Sustrans Scotland are one of our supporting organisations, and here Kate Campbell, Sustrans Scotland Deputy Director (Behaviour Change) reports on their Bike Life report – which shows strong support for our three pledges.
Sustrans Scotland and City of Edinburgh Council have released a ground-breaking report – Bike Life Edinburgh – which recorded the views of over a thousand Edinburgh residents. The report is based on the Copenhagen Bicycle Account, which helped to make Denmark’s capital one of the world’s most bike-friendly and ‘liveable’ cities.
The Edinburgh Bike Life report is packed with statistics. In fact, we’re confident it’s the biggest and most extensive cycling survey ever carried out in Scotland. The overall message is clear: the capital’s residents want to see more people choosing to travel by bike and they want to see government – national and local – investing more to make this reality. Three-quarters (74%) of those surveyed said they want more spent on cycling. And, the average amount people wanted to see invested from national and local transport budgets was £23 per person per year.
It’s clear, then, that people want our politicians to continue to show leadership when it comes to investment, and build on the progress that’s already been made. At the national level, we welcome that the Scottish Government has matched last year’s record investment in cycling and walking. And, in Edinburgh the Council is leading the way, by investing 8% of its transport budget in cycling alone this year. What Bike Life Edinburgh tells us is that our politicians have the backing of the public to do more to enable people to choose healthy, clean and cheap journeys, by getting on a bike.
Another big message from Bike Life relates to safety. Of those surveyed in the city, 8 in 10 want improved safety for people riding bikes. People also made clear the kinds of changes they’d like to see to get more people cycling. The report shows that, overwhelmingly, people want segregated bike lanes. 91% of people who do not ride a bike but would like to, and 86% of occasional bike riders say that kerb-protected bike lines would help them to start cycling, or cycle more.
With segregated bike routes starting to open across Scotland, it’s clear that things are moving in the right direction. A number of big, bold partially or fully-segregated cycle routes have opened in the last couple of months. In East Dunbartonshire, the first phase of the Bears Way route has been launched and the next phase is now being consulted on. Earlier this month, in Edinburgh, the Innocent to Meadows route was opened. And, in Glasgow, the South West City Way is now finished and open to cyclists. We think projects like these could be game-changers for cycling here in Scotland and Edinburgh Bike Life suggests people would like to see more of them.
So, Bike Life Edinburgh tells us people want to see investment in cycling continue to increase. Safety remains a big barrier to getting more people on a bike. And, residents want protected cycling routes to increase cycling levels in the city. People, in Edinburgh, have delivered a clear message: they want investment, infrastructure and improved safety. And, they’ve sent this message just in time for next year’s Holyrood elections.
One thought on “Sustrans Scotland Guest Post: Giving the people what they want”
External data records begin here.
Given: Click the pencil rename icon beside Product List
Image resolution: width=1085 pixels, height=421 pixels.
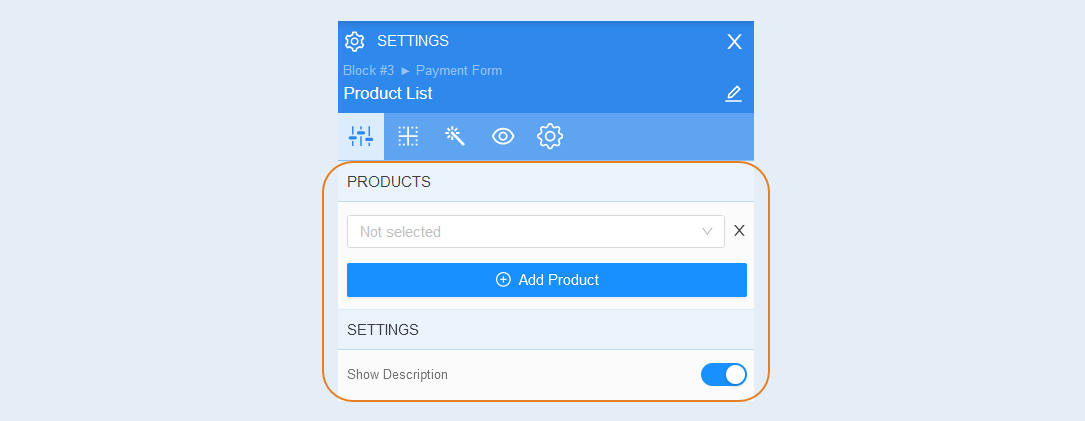Looking at the screenshot, I should click(x=733, y=93).
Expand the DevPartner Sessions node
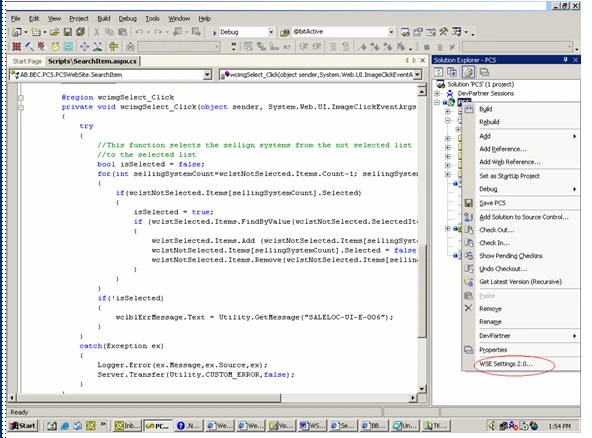Viewport: 592px width, 438px height. coord(437,93)
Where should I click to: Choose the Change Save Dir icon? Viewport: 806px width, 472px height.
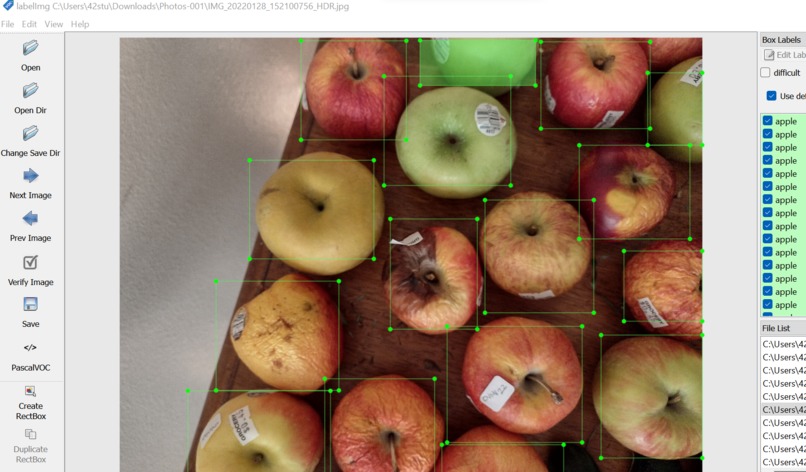coord(30,133)
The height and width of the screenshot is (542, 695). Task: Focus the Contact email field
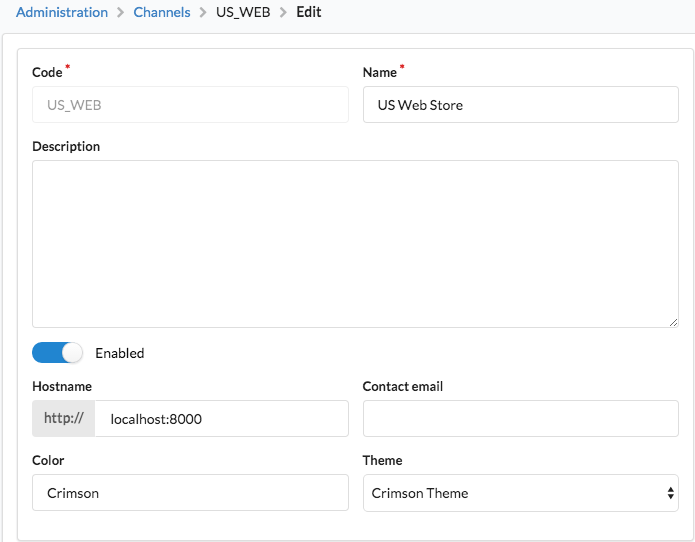coord(520,418)
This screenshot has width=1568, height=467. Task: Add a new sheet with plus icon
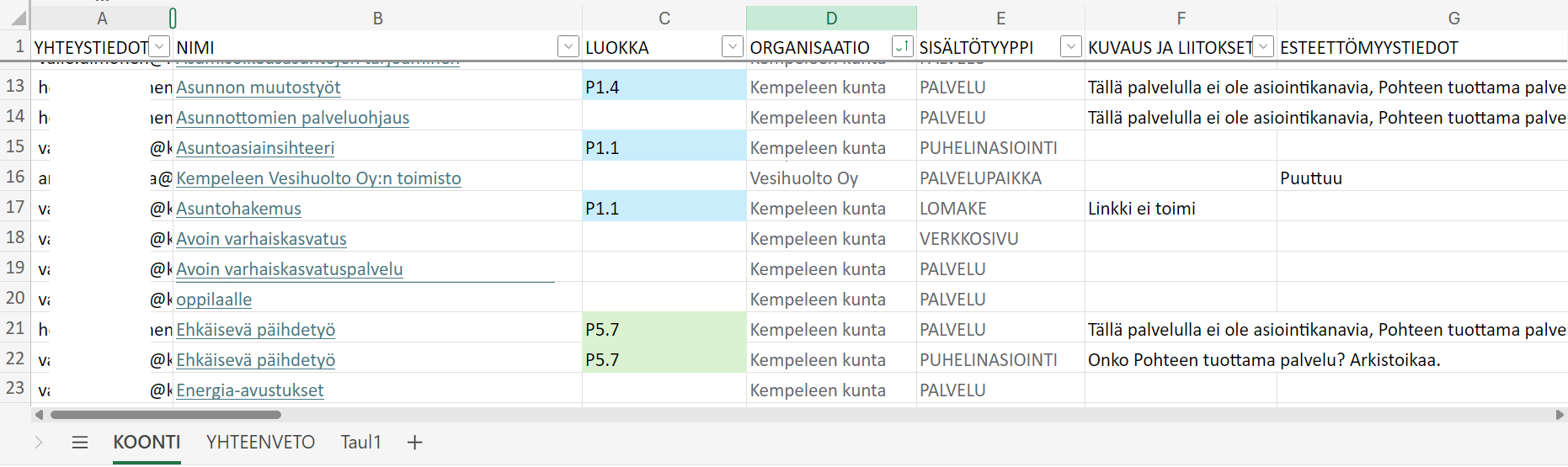coord(414,443)
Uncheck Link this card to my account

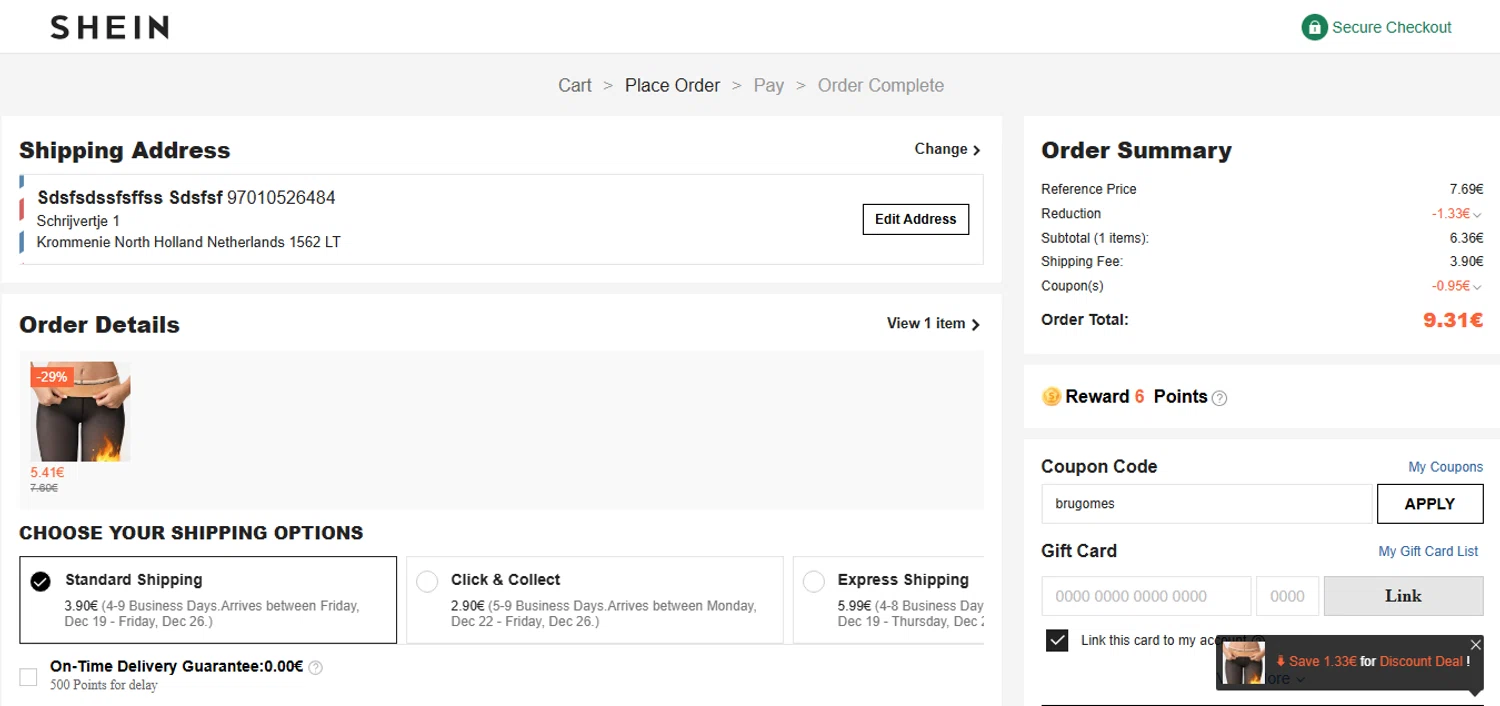[1056, 640]
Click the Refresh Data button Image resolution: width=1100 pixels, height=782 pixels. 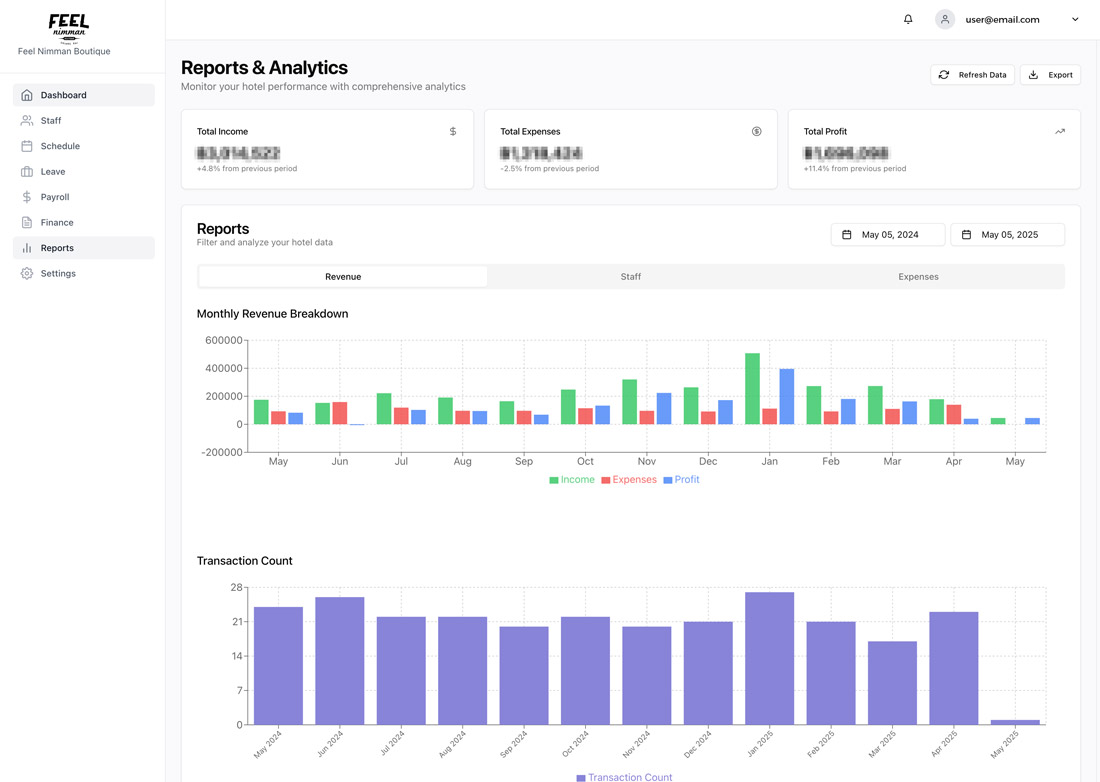point(972,74)
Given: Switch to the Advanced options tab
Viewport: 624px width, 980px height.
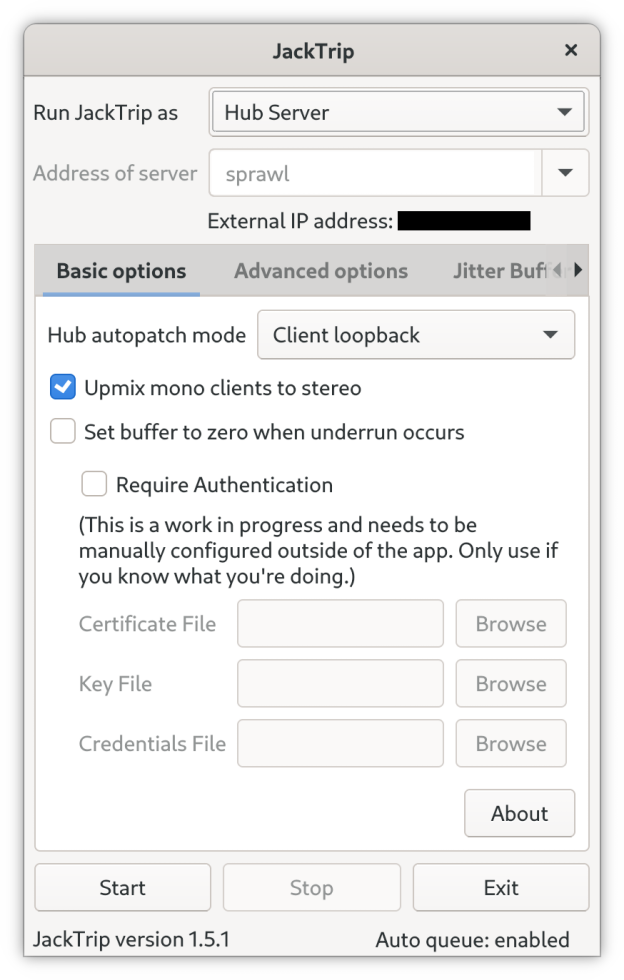Looking at the screenshot, I should pos(320,271).
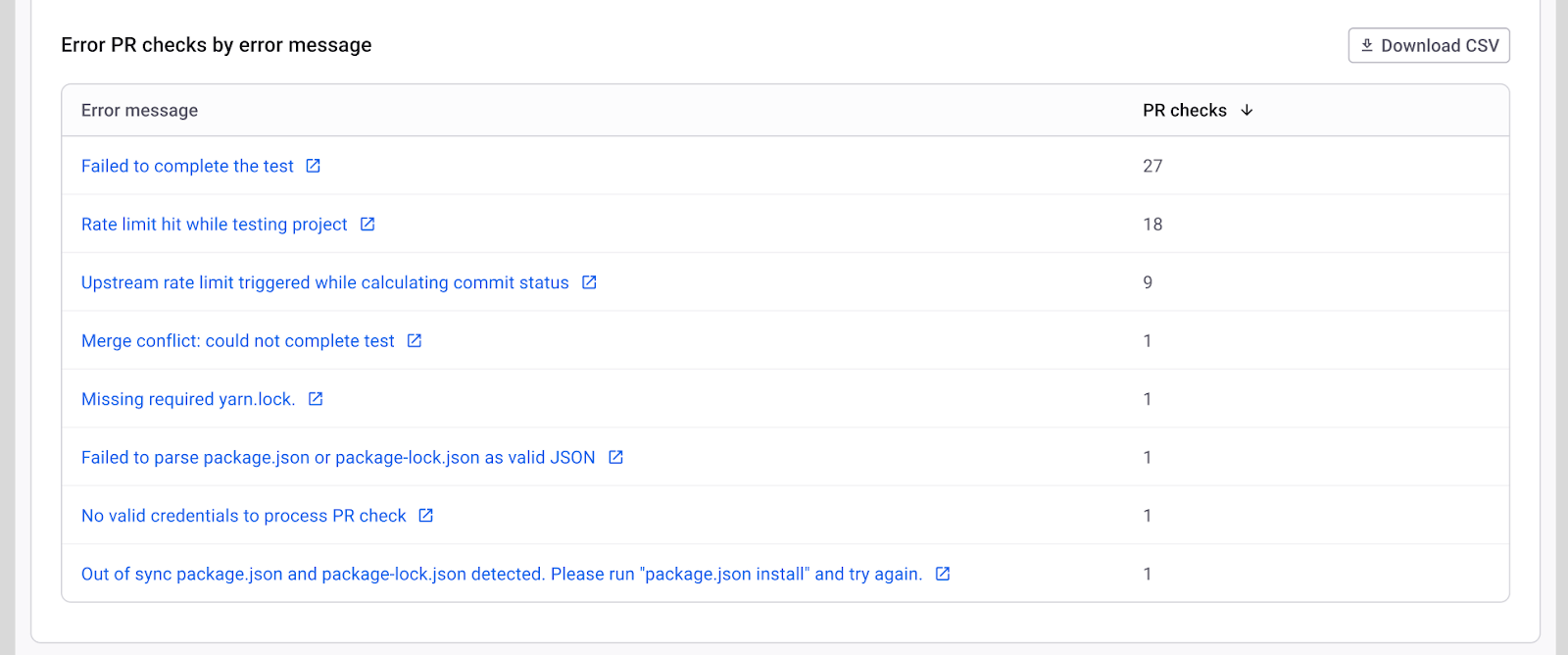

Bears Way route from Hillfoot to Milngavie is a completely pointless development on what was already a very safe road to cycle and has now made is significantly more dangerous as northbound cyclist need to cross the road twice to enter the lane which can be exceedingly difficult at rush hour and if you need to leave the lane before the end you again have to dodge the traffic to get back on to the correct side of the road to face the abuse of the car drivers who now take offence that cyclist deem to actually cycle on the road. It’s full of leaves and whether it ever gets gritted we will wait and see.
There are many great segregated cycle lanes e.g old railway line at South Street in Glasgow but this added zero value and made life for cyclist more dangerous just encourages as sense of entitlement to the road by car drivers and abuse to cyclist.
If sustranas was involved in this they need a long hard look at what they were doing an why. I could have seen the point if it actually went somewhere and for example facilitated safe cycling to school but where it is how it has been done is a complete disaster.